My research lies in the theoretical foundations of reinforcement learning and multi-armed bandits, with a primary focus on sequential decision-making under uncertainty. Grounded in stochastic inference, information theory, and coding-theoretic methods, my work aims to characterize the fundamental limits of learning and to design provably efficient algorithms with strong statistical guarantees.
A central theme of my research is the analysis of exploration–exploitation trade-offs using tools from probability theory, concentration inequalities, and information-theoretic lower bounds. I study regret minimization and best-arm identification problems in stochastic and structured bandit models, with an emphasis on tight finite-time performance guarantees and matching minimax lower bounds. This perspective highlights how information acquisition, uncertainty quantification, and adaptive sampling jointly govern learning efficiency under partial feedback.
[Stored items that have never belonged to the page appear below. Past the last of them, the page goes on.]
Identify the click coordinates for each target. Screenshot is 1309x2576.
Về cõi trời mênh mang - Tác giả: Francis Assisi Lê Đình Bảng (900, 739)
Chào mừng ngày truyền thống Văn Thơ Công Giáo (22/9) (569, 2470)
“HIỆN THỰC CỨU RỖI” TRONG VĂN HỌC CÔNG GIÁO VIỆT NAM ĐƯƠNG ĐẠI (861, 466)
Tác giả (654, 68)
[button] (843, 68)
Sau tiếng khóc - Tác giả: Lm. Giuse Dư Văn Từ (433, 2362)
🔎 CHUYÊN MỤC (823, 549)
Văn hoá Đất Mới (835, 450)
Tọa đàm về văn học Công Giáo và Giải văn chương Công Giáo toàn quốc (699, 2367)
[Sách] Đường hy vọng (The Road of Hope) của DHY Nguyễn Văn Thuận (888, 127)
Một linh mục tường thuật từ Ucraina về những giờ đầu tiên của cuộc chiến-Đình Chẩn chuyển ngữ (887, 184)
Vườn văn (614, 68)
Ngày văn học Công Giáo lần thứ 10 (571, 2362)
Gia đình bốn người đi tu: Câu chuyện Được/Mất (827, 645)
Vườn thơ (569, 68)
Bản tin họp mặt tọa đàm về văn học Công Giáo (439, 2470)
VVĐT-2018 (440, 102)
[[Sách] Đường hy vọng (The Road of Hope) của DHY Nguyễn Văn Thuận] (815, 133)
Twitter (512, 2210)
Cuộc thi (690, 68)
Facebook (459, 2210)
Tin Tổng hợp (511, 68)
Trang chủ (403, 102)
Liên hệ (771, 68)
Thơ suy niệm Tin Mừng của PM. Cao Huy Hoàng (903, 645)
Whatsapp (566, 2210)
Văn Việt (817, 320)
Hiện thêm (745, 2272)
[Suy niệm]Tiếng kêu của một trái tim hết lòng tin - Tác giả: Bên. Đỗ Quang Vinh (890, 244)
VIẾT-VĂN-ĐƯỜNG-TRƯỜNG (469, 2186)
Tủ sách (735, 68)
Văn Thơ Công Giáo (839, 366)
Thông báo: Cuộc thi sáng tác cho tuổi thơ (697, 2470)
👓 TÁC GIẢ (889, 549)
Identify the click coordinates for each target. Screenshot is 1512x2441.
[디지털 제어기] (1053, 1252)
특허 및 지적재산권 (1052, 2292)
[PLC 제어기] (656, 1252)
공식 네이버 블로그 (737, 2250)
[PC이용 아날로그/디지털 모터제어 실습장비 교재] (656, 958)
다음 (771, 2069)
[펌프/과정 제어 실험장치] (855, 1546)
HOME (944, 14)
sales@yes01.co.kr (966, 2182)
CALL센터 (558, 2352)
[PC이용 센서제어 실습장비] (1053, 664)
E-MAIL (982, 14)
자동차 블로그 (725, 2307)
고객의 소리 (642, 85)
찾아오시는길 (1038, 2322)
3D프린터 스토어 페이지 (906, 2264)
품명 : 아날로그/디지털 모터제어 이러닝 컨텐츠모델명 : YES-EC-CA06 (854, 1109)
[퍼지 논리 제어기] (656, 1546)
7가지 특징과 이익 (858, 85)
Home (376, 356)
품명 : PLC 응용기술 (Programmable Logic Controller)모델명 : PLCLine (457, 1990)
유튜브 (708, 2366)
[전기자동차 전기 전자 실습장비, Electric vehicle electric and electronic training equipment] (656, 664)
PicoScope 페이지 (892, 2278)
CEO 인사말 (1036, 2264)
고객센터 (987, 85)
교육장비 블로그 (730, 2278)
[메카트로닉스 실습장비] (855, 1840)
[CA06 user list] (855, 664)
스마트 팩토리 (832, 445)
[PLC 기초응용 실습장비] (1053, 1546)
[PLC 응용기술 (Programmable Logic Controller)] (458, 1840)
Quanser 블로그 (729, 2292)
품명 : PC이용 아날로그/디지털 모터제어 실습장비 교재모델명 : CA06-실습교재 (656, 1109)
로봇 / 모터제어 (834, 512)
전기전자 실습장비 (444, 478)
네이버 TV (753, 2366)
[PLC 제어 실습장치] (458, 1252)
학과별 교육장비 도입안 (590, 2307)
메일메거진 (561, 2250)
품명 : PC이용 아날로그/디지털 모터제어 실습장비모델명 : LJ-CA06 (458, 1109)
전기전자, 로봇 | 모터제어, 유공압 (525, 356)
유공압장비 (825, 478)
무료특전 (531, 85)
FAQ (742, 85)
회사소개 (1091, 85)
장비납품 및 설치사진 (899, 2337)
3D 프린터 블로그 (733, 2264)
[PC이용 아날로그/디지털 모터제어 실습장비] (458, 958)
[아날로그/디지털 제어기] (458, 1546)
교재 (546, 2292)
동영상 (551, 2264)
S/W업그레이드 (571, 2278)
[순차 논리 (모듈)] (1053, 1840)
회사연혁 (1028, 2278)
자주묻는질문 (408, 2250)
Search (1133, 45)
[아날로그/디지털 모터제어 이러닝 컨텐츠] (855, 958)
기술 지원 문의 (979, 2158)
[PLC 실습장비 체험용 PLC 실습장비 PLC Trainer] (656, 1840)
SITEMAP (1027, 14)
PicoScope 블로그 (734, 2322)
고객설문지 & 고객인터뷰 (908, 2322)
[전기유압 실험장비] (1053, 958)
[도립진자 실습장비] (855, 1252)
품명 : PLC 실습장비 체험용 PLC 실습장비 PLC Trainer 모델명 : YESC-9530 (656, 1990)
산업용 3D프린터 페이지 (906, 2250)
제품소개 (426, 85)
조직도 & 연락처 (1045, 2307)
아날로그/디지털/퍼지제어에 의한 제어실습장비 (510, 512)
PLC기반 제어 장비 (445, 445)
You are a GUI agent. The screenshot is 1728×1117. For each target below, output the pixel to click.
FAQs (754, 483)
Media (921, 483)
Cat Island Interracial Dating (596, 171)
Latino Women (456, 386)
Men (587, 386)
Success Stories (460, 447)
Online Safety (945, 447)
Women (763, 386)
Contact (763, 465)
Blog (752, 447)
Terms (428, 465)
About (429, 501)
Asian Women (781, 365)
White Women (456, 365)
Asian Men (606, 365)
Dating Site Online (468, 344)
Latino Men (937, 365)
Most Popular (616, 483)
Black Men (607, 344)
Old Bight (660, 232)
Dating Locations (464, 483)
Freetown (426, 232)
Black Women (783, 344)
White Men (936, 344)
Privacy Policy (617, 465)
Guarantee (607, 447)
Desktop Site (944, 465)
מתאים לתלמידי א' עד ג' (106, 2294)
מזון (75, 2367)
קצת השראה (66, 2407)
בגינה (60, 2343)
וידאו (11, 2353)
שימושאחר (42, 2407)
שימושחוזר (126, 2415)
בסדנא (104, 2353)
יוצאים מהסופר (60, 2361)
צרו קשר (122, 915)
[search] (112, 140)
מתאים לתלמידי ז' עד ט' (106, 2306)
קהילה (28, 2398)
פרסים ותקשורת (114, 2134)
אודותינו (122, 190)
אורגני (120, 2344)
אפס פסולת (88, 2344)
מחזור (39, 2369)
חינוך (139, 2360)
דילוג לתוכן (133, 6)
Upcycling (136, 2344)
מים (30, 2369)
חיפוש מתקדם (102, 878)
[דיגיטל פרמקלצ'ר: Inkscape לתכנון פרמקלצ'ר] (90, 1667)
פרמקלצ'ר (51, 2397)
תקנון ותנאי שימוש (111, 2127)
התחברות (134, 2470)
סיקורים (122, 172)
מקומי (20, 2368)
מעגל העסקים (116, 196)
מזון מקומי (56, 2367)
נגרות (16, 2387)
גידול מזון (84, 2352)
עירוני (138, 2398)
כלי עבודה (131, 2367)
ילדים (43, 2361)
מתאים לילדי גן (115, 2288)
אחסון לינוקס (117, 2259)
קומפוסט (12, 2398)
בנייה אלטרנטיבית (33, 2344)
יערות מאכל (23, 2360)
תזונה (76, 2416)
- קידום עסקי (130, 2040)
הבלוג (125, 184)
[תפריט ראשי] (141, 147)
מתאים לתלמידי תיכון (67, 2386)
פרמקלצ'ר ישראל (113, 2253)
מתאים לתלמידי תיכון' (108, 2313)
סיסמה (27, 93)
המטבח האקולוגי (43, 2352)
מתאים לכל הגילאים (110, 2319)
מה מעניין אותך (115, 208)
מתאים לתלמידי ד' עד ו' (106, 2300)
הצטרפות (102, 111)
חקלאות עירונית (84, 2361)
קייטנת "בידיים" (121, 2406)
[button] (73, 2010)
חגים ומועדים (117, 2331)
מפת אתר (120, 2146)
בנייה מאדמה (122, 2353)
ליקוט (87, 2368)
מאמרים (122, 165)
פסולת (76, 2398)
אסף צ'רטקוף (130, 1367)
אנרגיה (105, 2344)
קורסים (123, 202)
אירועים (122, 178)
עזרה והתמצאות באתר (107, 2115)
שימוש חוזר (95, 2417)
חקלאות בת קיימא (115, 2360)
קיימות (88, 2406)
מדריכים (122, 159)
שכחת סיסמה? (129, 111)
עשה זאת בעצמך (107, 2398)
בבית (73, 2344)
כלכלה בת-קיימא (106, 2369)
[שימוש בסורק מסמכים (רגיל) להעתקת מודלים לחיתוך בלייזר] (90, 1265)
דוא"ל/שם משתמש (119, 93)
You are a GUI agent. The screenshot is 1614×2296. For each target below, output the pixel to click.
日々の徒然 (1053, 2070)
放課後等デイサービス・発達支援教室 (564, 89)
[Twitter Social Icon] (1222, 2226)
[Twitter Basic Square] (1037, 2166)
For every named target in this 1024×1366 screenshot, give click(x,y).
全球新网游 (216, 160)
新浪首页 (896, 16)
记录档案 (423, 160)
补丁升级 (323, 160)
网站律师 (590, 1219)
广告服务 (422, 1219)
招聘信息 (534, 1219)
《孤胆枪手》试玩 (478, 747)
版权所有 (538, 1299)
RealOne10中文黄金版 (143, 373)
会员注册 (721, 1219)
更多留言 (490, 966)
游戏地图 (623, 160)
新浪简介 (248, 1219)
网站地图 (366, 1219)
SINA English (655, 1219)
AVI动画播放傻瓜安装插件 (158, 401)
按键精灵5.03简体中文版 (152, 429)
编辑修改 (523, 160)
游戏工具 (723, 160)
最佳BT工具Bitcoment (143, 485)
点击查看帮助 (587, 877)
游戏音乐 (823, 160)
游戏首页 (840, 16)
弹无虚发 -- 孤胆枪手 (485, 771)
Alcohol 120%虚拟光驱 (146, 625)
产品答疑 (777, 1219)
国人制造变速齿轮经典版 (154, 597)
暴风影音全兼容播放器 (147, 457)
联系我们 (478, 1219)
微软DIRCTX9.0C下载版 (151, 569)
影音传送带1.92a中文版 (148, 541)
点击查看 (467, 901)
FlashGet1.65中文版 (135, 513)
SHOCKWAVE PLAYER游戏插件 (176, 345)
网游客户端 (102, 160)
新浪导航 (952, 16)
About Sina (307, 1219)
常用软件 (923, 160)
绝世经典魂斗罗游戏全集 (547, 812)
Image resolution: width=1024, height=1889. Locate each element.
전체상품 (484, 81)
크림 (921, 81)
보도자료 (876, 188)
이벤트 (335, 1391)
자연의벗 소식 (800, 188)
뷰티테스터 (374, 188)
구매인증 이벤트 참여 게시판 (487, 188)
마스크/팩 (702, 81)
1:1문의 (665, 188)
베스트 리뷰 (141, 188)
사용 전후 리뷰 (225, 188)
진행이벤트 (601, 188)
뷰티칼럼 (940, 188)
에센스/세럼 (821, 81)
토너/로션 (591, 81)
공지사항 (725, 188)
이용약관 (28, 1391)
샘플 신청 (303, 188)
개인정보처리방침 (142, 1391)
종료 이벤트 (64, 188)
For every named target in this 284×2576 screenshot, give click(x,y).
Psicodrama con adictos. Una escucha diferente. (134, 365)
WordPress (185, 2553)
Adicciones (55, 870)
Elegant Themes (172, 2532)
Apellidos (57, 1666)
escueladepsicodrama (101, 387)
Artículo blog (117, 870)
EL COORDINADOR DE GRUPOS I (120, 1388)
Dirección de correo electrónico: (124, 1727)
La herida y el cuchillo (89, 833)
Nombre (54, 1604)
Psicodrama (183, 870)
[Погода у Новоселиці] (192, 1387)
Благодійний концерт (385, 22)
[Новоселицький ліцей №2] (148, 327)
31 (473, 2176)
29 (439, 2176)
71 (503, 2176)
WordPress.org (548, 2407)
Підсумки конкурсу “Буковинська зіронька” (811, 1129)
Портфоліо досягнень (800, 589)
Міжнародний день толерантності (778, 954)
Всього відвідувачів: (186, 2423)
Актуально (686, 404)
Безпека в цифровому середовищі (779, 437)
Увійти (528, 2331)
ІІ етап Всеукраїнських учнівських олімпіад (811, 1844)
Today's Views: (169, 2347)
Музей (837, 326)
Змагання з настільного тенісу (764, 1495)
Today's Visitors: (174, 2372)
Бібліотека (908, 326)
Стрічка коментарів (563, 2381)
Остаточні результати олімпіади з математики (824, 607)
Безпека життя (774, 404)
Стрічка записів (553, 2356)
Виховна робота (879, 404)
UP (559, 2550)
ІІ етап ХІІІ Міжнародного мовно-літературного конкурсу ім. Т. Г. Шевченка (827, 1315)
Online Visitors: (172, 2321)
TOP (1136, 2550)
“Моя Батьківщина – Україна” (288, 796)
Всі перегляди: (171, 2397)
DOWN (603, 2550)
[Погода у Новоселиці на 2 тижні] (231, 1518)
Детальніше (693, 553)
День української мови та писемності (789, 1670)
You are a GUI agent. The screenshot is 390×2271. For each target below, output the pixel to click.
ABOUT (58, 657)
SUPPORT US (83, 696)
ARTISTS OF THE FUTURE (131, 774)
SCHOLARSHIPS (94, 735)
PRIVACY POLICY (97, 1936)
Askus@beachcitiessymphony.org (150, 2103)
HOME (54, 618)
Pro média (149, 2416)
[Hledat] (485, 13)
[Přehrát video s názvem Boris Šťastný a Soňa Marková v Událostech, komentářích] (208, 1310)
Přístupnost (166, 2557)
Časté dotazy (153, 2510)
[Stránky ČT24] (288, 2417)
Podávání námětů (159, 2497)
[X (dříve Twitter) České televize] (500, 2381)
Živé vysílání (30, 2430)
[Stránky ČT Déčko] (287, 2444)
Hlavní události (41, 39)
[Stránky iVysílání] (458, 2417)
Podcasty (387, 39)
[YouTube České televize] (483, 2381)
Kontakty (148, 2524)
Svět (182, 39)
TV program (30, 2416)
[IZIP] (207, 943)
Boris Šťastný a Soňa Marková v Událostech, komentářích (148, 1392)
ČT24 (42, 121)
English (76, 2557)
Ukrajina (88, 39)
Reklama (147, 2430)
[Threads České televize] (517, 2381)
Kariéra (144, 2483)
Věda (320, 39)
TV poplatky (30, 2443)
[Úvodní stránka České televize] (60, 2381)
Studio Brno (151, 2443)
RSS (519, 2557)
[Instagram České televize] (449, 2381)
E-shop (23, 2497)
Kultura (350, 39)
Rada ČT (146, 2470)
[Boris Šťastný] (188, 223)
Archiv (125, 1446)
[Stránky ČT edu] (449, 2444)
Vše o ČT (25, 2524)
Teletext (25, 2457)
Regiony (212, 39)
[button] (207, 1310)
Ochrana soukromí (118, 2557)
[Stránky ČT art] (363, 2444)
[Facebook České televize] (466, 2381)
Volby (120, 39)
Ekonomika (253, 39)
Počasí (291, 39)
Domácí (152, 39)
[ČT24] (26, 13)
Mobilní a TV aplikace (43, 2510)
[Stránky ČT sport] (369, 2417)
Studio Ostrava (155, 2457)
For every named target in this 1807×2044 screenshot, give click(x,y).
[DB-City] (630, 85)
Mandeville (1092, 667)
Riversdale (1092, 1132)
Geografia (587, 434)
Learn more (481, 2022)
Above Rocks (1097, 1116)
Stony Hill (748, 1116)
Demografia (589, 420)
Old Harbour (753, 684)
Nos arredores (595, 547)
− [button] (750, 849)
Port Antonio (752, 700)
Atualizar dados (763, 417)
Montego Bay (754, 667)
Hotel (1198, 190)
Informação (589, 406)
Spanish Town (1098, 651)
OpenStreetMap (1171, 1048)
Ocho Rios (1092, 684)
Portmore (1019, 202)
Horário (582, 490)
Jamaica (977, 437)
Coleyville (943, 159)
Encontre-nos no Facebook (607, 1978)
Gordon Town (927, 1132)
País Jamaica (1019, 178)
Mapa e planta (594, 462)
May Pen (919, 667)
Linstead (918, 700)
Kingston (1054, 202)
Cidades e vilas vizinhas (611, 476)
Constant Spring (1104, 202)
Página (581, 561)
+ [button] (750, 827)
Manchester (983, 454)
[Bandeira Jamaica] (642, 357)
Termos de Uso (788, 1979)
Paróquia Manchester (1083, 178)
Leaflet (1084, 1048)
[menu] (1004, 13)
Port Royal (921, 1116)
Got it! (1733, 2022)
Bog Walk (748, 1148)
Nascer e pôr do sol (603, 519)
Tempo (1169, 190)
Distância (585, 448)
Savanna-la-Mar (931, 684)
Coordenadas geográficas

An important direction of my current and future work concerns distributed and decentralized learning, including distributed multi-armed bandits and federated learning setups. Leveraging my background in coding and communication theory, I investigate how communication constraints, information compression, and limited feedback impact learning performance in networked environments. My goal is to develop algorithms that are statistically optimal while being communication-efficient, and to characterize fundamental trade-offs between regret, communication cost, and scalability in large-scale learning systems.
At IIT Kharagpur, my research aims to strengthen the theoretical foundations of bandits and reinforcement learning, mentor students in rigorous mathematical analysis, and foster interdisciplinary collaborations across AI, mathematics, and systems research.